The Turlock Irrigation District could soon introduce two new rate structures, intended to entice more big businesses to locate in Turlock and reduce bills for electric car owners.
A new economic development discount would give large users discounted electrical rates for their first three years of operations. At the expense of that temporary cost, the district could create more long-term business, it believes.
“We've got to have a discount,” TID Director Rob Santos said. “It just makes sense. We've got to have a loss leader to get them in the door.”
To qualify, a business would be required to use at least 500 kilowatts of electricity at a new site or an expansion of their existing site, and commit to do business for at least five years. In exchange, the business would receive a 40 percent discount on their demand and environmental charges for the first year, declining to 20 percent in year two and 10 percent in year three. The discount would come only in those two categories, as TID already has the income stream to cover costs in those areas.

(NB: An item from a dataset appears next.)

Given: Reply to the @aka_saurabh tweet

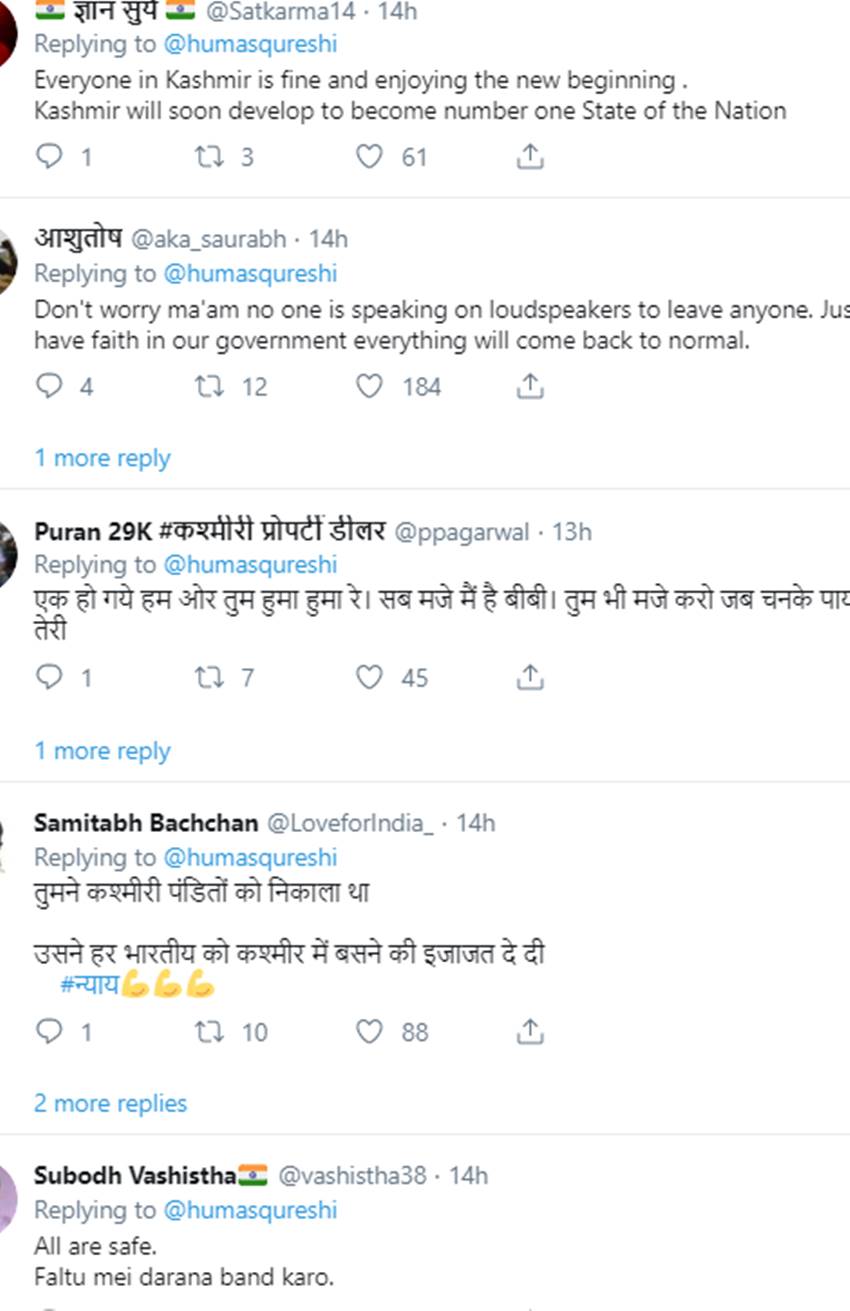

The economic development discount would keep TID rates below those offered by nearby competitors like the Modesto Irrigation District, Sacramento Municipal Utility District, and Pacific Gas and Electric. Those competitors all offer similar discounts.
The cheaper rates could help to create new jobs in Turlock, TID staff said. A new cheese processing plant, for instance, could bring nearly 800 jobs to town when considering indirect economic effects.
Businesses often ask about such discounts when they consider locating in Turlock, TID staff said. But it remains to be seen how much those discounts factor into the a final decision on locating a business.
“Nobody knows except for the business,” TID Director Joe Alamo said.
TID currently serves about 100 customers that could have qualified for the discount.
A second discussed rate change would create a new way to bill TID customers who own a plug-in electric car.
Those customers currently end up paying the district's most expensive rates for electricity to charge their cars, as the added demand of an electric car almost inevitably bumps customers into the highest tier.
Though the district must still recover costs for electricity, a new rate structure could offer an alternative to electric car owners: time-of-use billing. Those car owners would pay less for electricity used during off-peak times – 9 p.m. through 12 noon – letting them charge cars at night when electricity is cheaper. Off-peak energy costs the district between 47 and 45 percent less than on-peak energy.
The rate would save the average electric car owner about 5 percent on their electricity bills, TID staff said. The special rate would not be available to district customers who do not own electric cars.
Currently, only 33 TID customers have been verified as owning an electric car. But given the statewide surge in electric car sales, it only makes sense to tackle the problem now, according to Chris Poley, TID Utility Rate Analyst.
“The numbers are unmistakeable,” Poley said. “Electric vehicle sales are on the rise. … We will end up having to face this issue at some point in time.”
Both rates would be termed “experimental programs,” and could be revoked at any time.
Three other minor changes to TID rates were also discussed Tuesday, but neither will increase rates for existing users.
One shift would change how almond and walnut hullers with large solar installations are credited for their electricity generation. Currently, a loophole in the rules could allow hullers to receive massive credits during the off-season when their plants sit idle. That loophole would be removed.
Another shift would benefit customers who sign up for TID service near the end of a billing cycle. Currently, those customers could be billed for the district's flat monthly minimum charge for only a few days of service. Following the change, new customers would not be billed for the monthly minimum service charge if they sign up for service within 10 days of their first billing cycle.
The final change would alter how companies which generate the majority of their own power are billed. Those customers currently pay TID a fixed charge for the capacity of electricity that the district must provide should their generators fail, plus fees for the electricity used.
TID initially drafted that structure assuming that private generators would experience similar up-time to district power plants, but that has not been the case. Instead, self-generating customers rely on TID for electricity almost every month, making the capacity charge redundant. That capacity charge would be dropped under the proposal.